Free Writing Prospectus
Communications during a registered offering are strictly regulated, including communications before the filing of a registration statement, after filing and before effectiveness, and after effectiveness – for more on communications during the offering process, see this article for more on this.
What Is A Free Writing Prospectus?
A Free Writing Prospectus (FWP) is a written communication other than the prospectus filed with the SEC, used to make offers or to market an offering.
An FWP is one of the few writings, beyond the prospectus itself, that may be used to market an offering. However, its use is limited to eligible companies or in securities law parlance – those not ineligible. Accordingly, when planning an IPO or other registered offering, it is vital to determine early whether a company is FWP eligible and how that will impact the roadshow and other marketing efforts.

GIVEN INSTRUCTION »
Extend the passage on free writing prospectuses, picking up after its final sentence.

MATERIAL »
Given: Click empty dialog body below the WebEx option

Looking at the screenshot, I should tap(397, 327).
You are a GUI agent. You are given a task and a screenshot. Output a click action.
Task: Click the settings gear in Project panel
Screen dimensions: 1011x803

ANSWER »
As a preface to the FWP rules it is essential to remember that Section 5 of the Securities Act requires that all offerings be registered unless there is an available exemption (such as a private offering under Regulation D). Since an FWP is not used in exempt offerings, we will skip to registered offerings. Section 5 also governs the when and how of communications during a registered offering process. As an FWP is a written communication during the registered offering process, failing to comply with the rules regarding its use can result in a Section 5 violation with dire consequences.
The Securities Act’s Rule 405
Securities Act Rule 405 defines a free writing prospectus (FWP) as “any written communication as defined in this section that constitutes an offer to sell or a solicitation of an offer to buy the securities relating to a registered offering that is used after the registration statement in respect of the offering is filed” but which does not include: (i) a prospectus satisfying the requirements of Section 10(a), Rule 430, Rule 430A, Rule 430B, Rule 430C, Rule 430D or Rule 431; (ii) a written communication in reliance on Rule 167 and Rule 426; (iii) a written communication that constitutes an offer to sell or solicitation of an offer to buy such securities that fall within the exception from the definition of prospectus in clause (a) of Section 2(a)(10) of the Act; or (iv) a written communication used in reliance on Rule 163B or Section 5(d) of the Securities Act.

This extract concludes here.